An address space is a defined range of locations, physical or virtual, in a memory system. The address may be part of a computer’s main memory or storage system, as well as a location within a network host or secondary memory system, such as a graphics card. An address is a single location in one of these areas, but an address space is a series of addresses. The range itself shows in which area the addresses are found, as the memory addresses for different areas of a computer system are unique.
In a computer, an address works just like it does in real life. Working from the inside out, the house number would be the exact location of the data. The street would be the location within the storage device, such as a platter number in a hard drive. Next, the city would display which hard drive the information was on. Lastly, the state would show that the information was on a hard drive, not a memory module or flash drive.

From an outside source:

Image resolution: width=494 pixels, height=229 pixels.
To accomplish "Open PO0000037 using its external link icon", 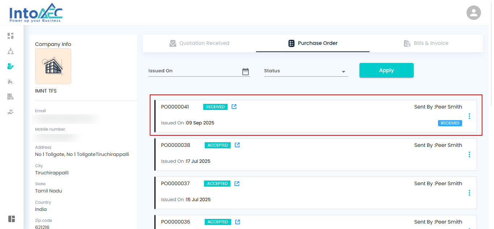I will click(x=237, y=183).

Instead of a typical address, computers use huge strings of numbers. The Internet Assigned Numbers Authority determines number ranges for computer addresses. They define which numbers are used for a specific technology’s address space. By allowing a single group to control memory addressing, there isn’t any overlap. This allows items to work with one another without the risk of a duplicated address space.
An address space defines multiple addresses. The space may be two or three addresses, or it may be the entire memory system for that item. These spaces, regardless of their number, are all located in a single area. This means a single address space cannot show addresses in multiple areas, like a hard drive and a network space.
In a typical system, there is never an overlap in address space. When computers are virtualized, there are changes in how things work. In a virtual system, a computer’s memory isn’t a distinct location from its storage; they are both different parts of a software system. On top of that, they are running on a real computer that has distinct memory addresses of its own.
Between the layering and the virtual hardware, a single address space may have multiple areas where it could go. In order to work around this, virtual systems use an address translator. These take in virtual information and translate those spaces to physical locations. A series of virtual information is translated into physical addresses. When that information is required, the translator re-virtualizes the address and sends it back into the system.